Member: Orissa Legislative Assembly
- In office 1990–1995
- Constituency: Pattamundai

Personal details
- Born: 1960 (age 65–66)
- Party: Communist Party of India (Marxist-Leninist) Liberation
- Other political affiliations: Orissa Communist Party, Communist Party of India (Marxist)
- Profession: Politician

= Radhakanta Sethy =

Indian politician

Radhakanta Sethy (born in 1959/1960) is an Indian politician and trade unionist.

Sethy is the son of Binakar Sethy. He obtained a Bachelor of Arts degree from Pattamundai College in 1982. He lives in Banto, Kendrapara district.

Sethy was elected to the Orissa Legislative Assembly in 1990. He stood as a Communist Party of India (Marxist) candidate in the Pattamundai seat, obtaining 35,861 votes (43.96% of the votes in the constituency). He was the sole CPI(M) candidate elected to the assembly. Sethy left the CPI(M), and on 19 September 1991 he requested to be recognised as an independent assembly member. He subsequently joined the Orissa Communist Party, and on 4 March 1992 he requested to be recognised an OCP member in the assembly.

He lost the Pattamundai seat in the 1995 Orissa Legislative Assembly election. He stood as an OCP candidate and finished in third place with 15,493 votes (14.34%). Sethy contested the 2000 Orissa Legislative Assembly election, standing as an independent candidate in Pattamundai. He finished in third place with 13,079 votes (12.88%).
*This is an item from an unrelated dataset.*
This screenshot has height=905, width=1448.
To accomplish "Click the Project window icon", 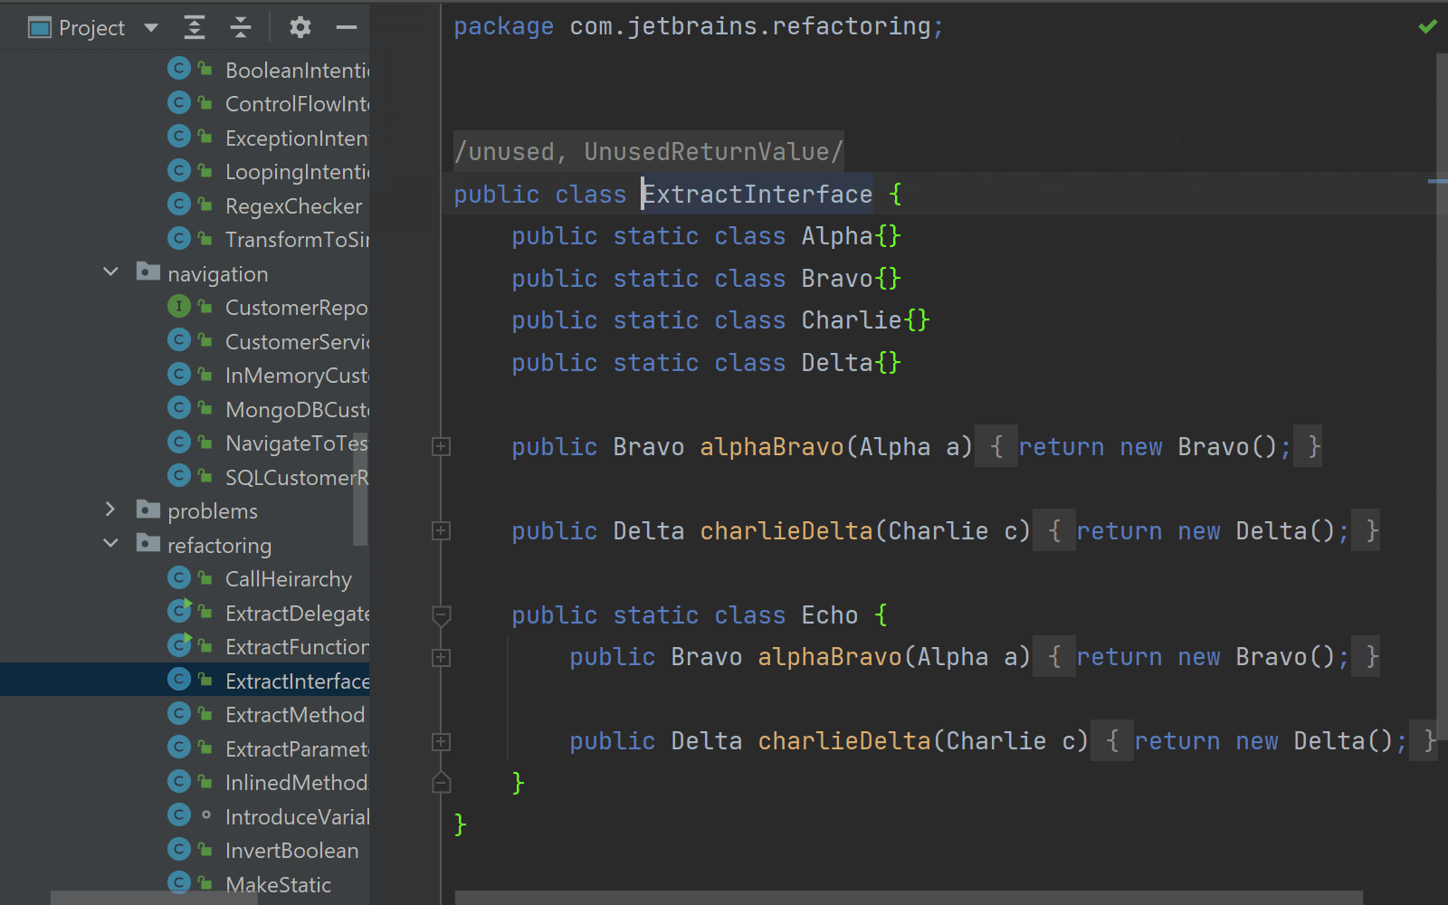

Sethy joined the Communist Party of India (Marxist-Leninist) Liberation in 2002. As of 2008, he was an Orissa State Committee member of the CPI(ML) Liberation. He is also a leader of the All India Central Council of Trade Unions (AICCTU), the labour wing of CPI(ML) Liberation. The first Orissa state conference of AICCTU, held in 2008, elected Sethi as the general secretary of its Orissa unit. CPI(ML) Liberation fielded him as its candidate in the Kendrapara constituency in the 2009 Orissa Legislative Assembly election. He finished in fifth place, with 552 votes (0.47%).